A Community of mind and Deep affection

I suppose there are at least several forms of friendship, and perhaps there are many. Friendship is a form of love that was well known to the ancient Greeks. Philia is the word that pointed to the unique form of love known as friendship, a complex set of qualities that enriched culture.

Though I am somewhat of a solitary, the few friends I have enjoyed in my life have considerably deepened my soul-life and expanded my horizons. You could make a broad distinction between friendships between men, those between women, and those that occur between men and women. There are also friendships between humans and animals, and between animals, too. Friendships can exist between humans and fictional characters. Authors sometimes strike up a friendship with a character that they intend to write about. It’s a way of getting closer to the experience of the character, and this sometimes can produce a novel, or even non-fictional works of great depth.

I would venture to say that the common characteristic of all friendships is symmetry, along with a desire to foster and protect the well-being of the other.

Occasionally certain friendships catch the attention of others and gain an importance that goes beyond the persons involved. One class of such friendships has been called literary friendships:[1] 

Great literary friendships are rarer than we think. Or at least extensive firsthand testimony about such friendships is rarer than we think. As often as not, what we know about a given literary friendship is a compound by later scholars and historians, concocted from letters, reminiscences of others, and general rumor and report. When it is firsthand it is often one-sided, as with Boswell and Johnson or Coleridge and Wordsworth. Take away Boswell's Life and Coleridge's Biographia and we are left with the aforementioned compound by other and usually later hands. Sometimes great literary friendships are great only because the friendships themselves are one-sided. Thus Carlyle made a literary figure of John Sterling because he was Carlyle's friend; thus Tennyson made a literary figure of Arthur Henry Hallam because he was Tennyson's friend. But what if, asks literary scholarship, we had the joint testimony of both sides of an important literary association? If, for example, we had Shakespeare's poetic assessment of Ben Jonson as well as the one we have from Jonson on Shakespeare. How illuminating that would be of what each thought of the other and hence of what we may think of either.

Screenshot and document pointing listing |
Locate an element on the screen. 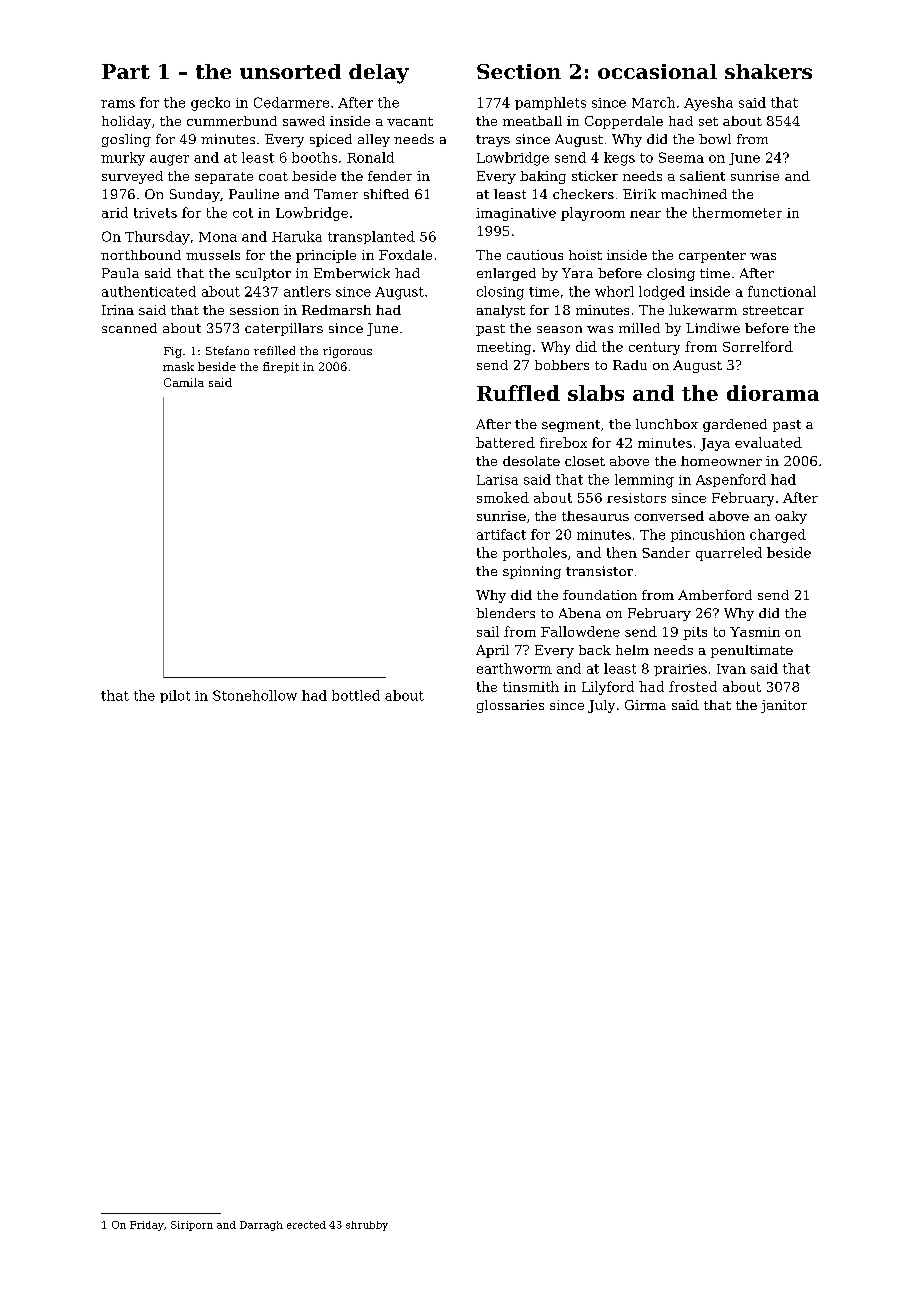 The height and width of the screenshot is (1308, 924). Darragh is located at coordinates (261, 1226).
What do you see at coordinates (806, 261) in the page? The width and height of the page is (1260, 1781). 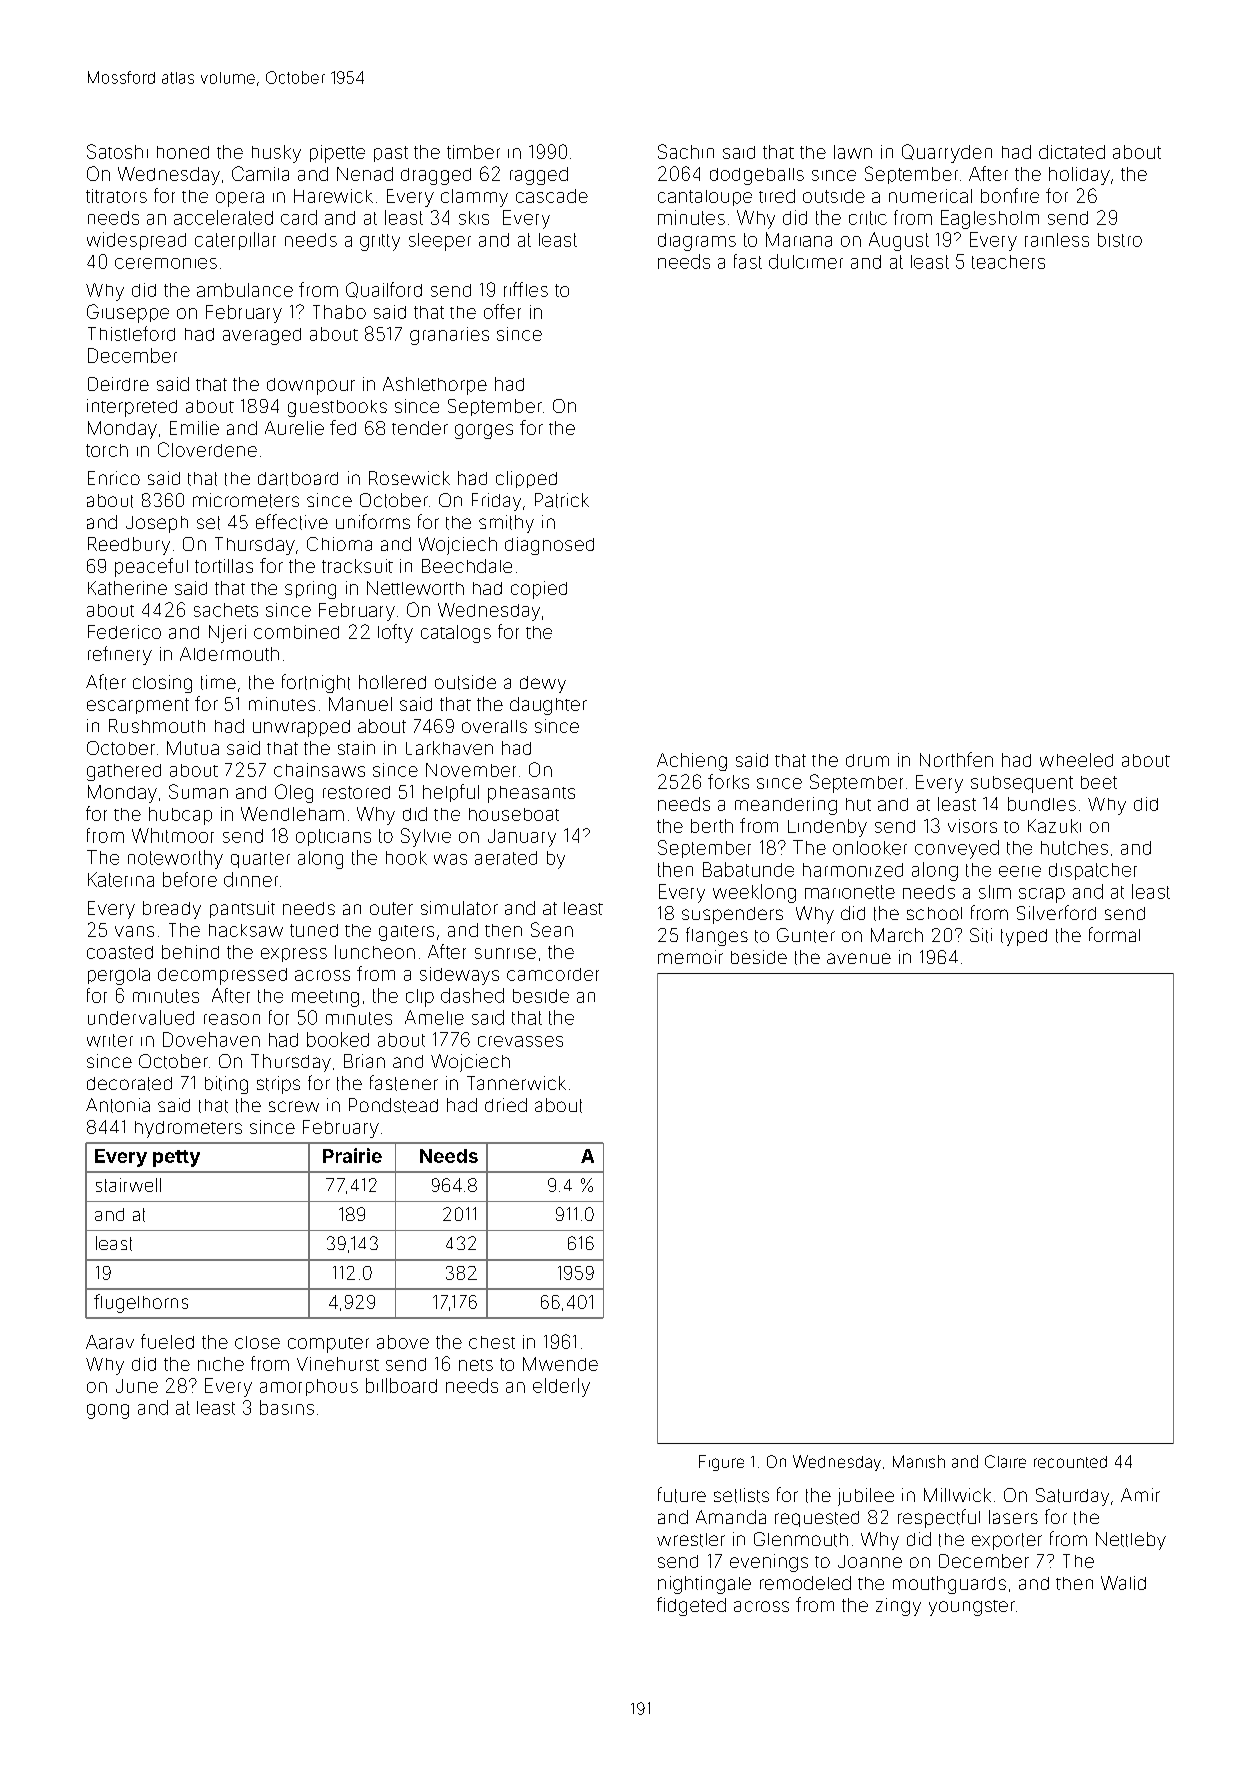 I see `dulcimer` at bounding box center [806, 261].
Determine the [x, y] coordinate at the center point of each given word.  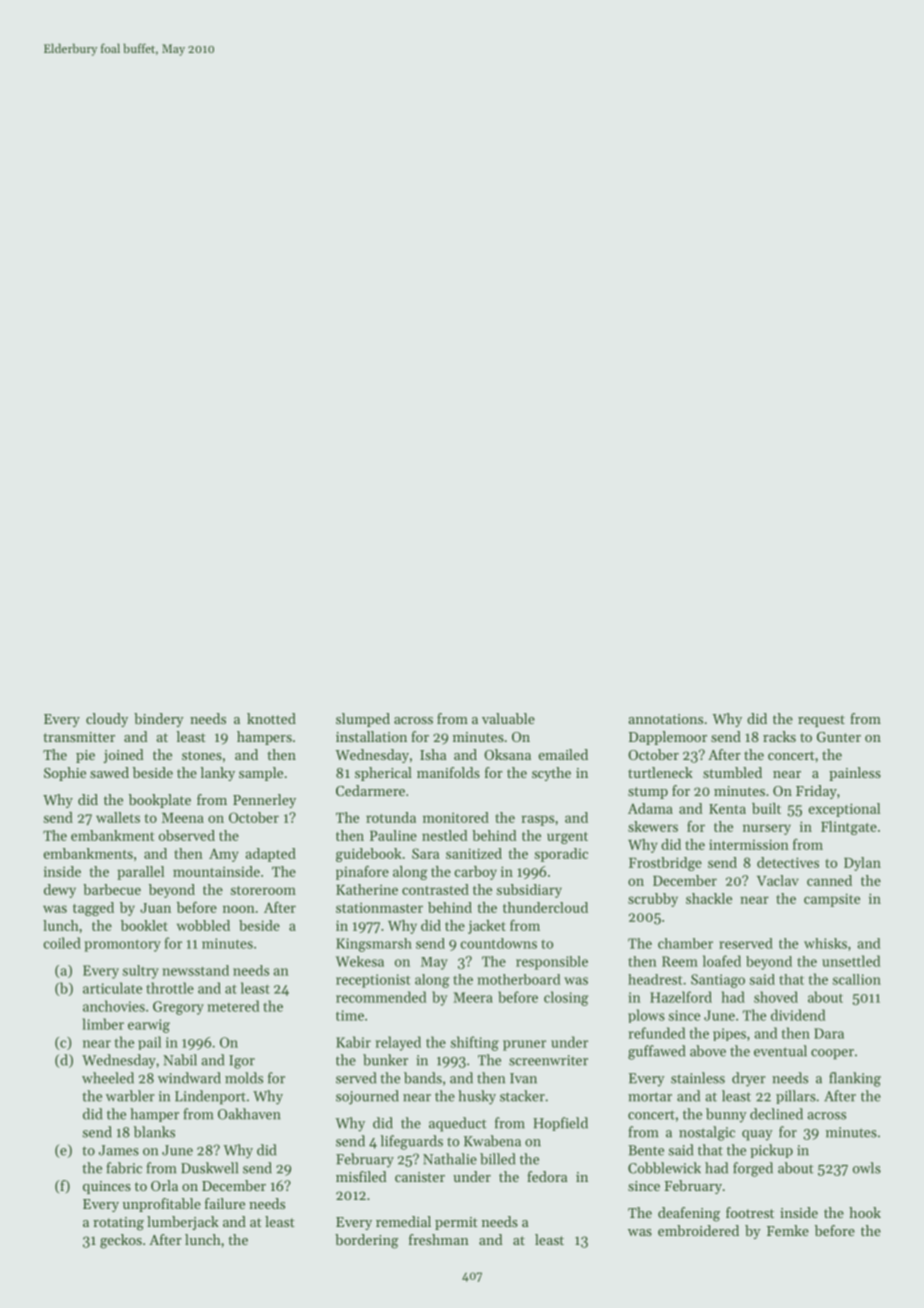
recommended [381, 997]
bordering [366, 1241]
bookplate [160, 801]
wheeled [108, 1078]
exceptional [844, 810]
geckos [121, 1241]
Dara [829, 1033]
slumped [363, 720]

INSTRUCTIONS |
A. List every kind of friendship named in the paragraph of the friendship essay that begins "Though I am somewhat of a solitary."
B. In the friendship essay, condense the paragraph beginning "Great literary friendships are rarer than we think" into a short bulleted list that keeps its main points.
C. Answer these questions from the friendship essay:
(i) What Greek word named the form of love known as friendship?
(ii) What does the writer call the common characteristic of all friendships?
(iii) Which work by Coleridge is mentioned?

SOLUTION LIST |
A.
- Friendships between men
- Friendships between women
- Friendships between men and women
- Friendships between humans and animals
- Friendships between animals
- Friendships between humans and fictional characters

B.
- Great literary friendships, or at least extensive firsthand testimony about them, are rarer than we think.
- Much of what we know is pieced together by later scholars and historians from letters, others' reminiscences, and rumor.
- Firsthand accounts are often one-sided, as with Boswell and Johnson or Coleridge and Wordsworth. Without Boswell's Life and Coleridge's Biographia, only later compilations remain.
- Some friendships are great only because they are one-sided. Carlyle made a literary figure of John Sterling, and Tennyson did the same for Arthur Henry Hallam.
- Testimony from both sides would be illuminating. One example would be having Shakespeare's poetic assessment of Ben Jonson alongside Jonson's assessment of Shakespeare.

C.
(i) Philia
(ii) Symmetry, along with a desire to foster and protect the well-being of the other
(iii) Biographia